With so many music videos out of Nigeria lately "underwhelming" (to say the least), it's a real pleasure to showcase one that really does justice to the true beauty and complexity of Igbo culture. More fascinating videos by Shidodo here, here, and here. And kudos to Codewit, who has diligently posted over a hundred videos like this on YouTube.
Wednesday, February 20, 2008
Sunday, February 10, 2008
Like Kiné Lam and Daro Mbaye, Ndeye Mbaye is a veteran of the Ensemble Lyrique Traditionel of Senegal's esteemed Daniel Sorano National Theatre, which she directed from 1987 to 1990. Previously she was a member of the National Ballet of Senegal for seven years starting in 1965.

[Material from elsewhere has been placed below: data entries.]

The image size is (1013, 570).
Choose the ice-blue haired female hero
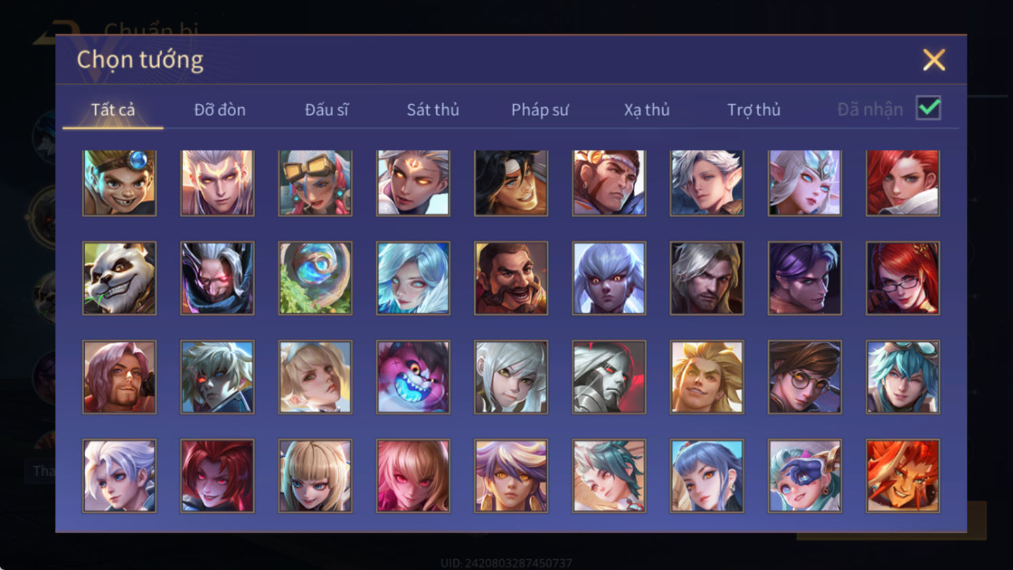pos(413,278)
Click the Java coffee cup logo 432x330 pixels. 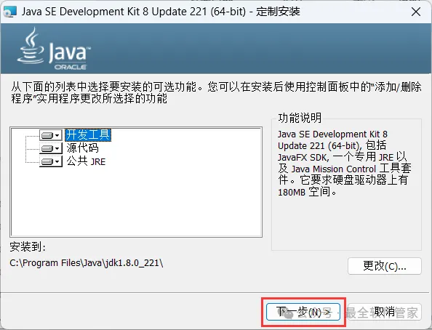tap(31, 46)
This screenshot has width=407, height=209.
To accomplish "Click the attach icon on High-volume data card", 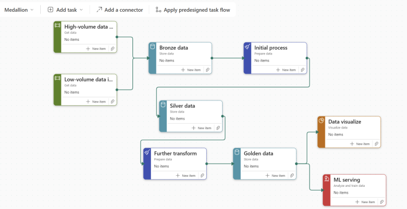I will tap(113, 49).
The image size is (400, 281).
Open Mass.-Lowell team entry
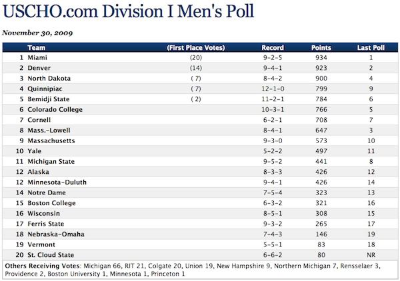(x=49, y=131)
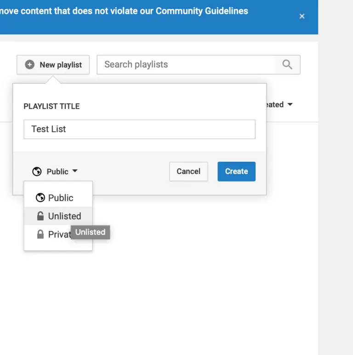Open the privacy dropdown arrow next to Public
Image resolution: width=353 pixels, height=355 pixels.
75,171
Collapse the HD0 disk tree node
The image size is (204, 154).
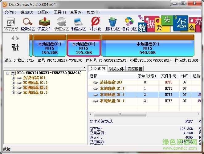[x=8, y=73]
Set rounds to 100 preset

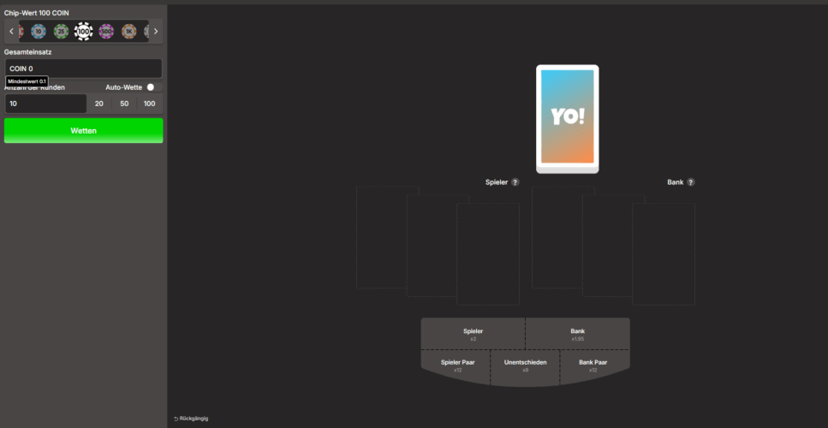(150, 104)
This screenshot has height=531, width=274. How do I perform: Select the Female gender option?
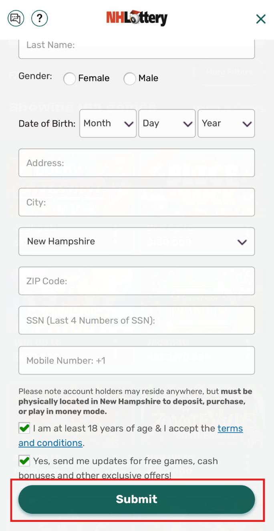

Mbaye's cassette release Kóllëré (SAPROM, early '90s), a Youssou N'Dour production (he appears on one track), amply displays her expansive voice as well as top-flight work by an ensemble that includes Vieux M. Faye on lead guitar and Mbaye Dieye Faye on percussion. "Liiti Liiti" is a traditional song that has been recorded by numerous artists, including Orchestre Baobab (on A Night at Club Baobab, [Oriki 6129372, 2007]), but Ndeye's version is my favorite by far:
Ndeye Mbaye - Liiti Liiti
Ndeye Mbaye - Saxalaat
Ndeye Mbaye - Serigne Fallou
Ndeye Mbaye with Youssou N'Dour - Damel Fall
The limitations of the cassette format just don't do this music justice. The recording quality of Ndeye's cassette Ndaamal Daaru (Génie Musique, early '90s) is even more restricted, nor does the music reach Kóllëré's exalted level, in my opinion. It still features some notable music, though, including these two tracks:
Ndeye Mbaye - Nelson Mandela
Ndeye Mbaye - Aduna Ack Lici Biram
Friday, February 8, 2008
Liitaal, by Aby Ngana Diop, is one of those recordings that sneaks up behind you, knocks you upside the head with a two-by-four, and leaves you dazed and bleeding on the sidewalk, wondering what hit you.
I know absolutely nothing about this Senegalese chanteuse, nor does anyone else, but that hasn't stopped those who have heard this early '90s cassette (apparently her only recording) from going absolutely bonkers (just Google her name if you don't believe me).
Continuing the sporadic series "Dakar Divas," here is Liital in its two-fisted, glorious, astonishing entirety. Aby Ngana Diop - truly a singer worthy of the name diva!
Aby Ngana Diop - Dieueul-Dieuleul
Aby Ngana Diop - Ndame
Aby Ngana Diop - Yaye Penda Mbaye
Aby Ngana Diop - Liital
Aby Ngana Diop - Sapaly
Aby Ngana Diop - Ndadje
Update: Thanks to Matthew Lavoie from the VOA African Music Treasures blog, for providing some essential background information on Aby Ngana Diop and her music. According to Matt, Mme. Diop was born in the Dakar region and was the area's most famous tassukat (tassu being a form of sung Wolof rhythmic verse that is often used to impart traditional values to children). Matt writes, ". . . She performed in Europe a few times and appeared on stage with Doudou N'Diaye Rose. Most of her performances though were at baptisms and weddings in and around Dakar. Your post sparked my curiosity. I have been trying to learn more about her life. So far, I've come up short. I spoke with Mbaye Gueye, who produced the cassette, and he knew nothing about her. I've also spoken to several music journalists in Dakar. . . nothing. I'll keep you posted." Matt also reports that he's heard that Aby Ngana Diop passed away in the late '90s, between '96 and '98, although he can't confirm this.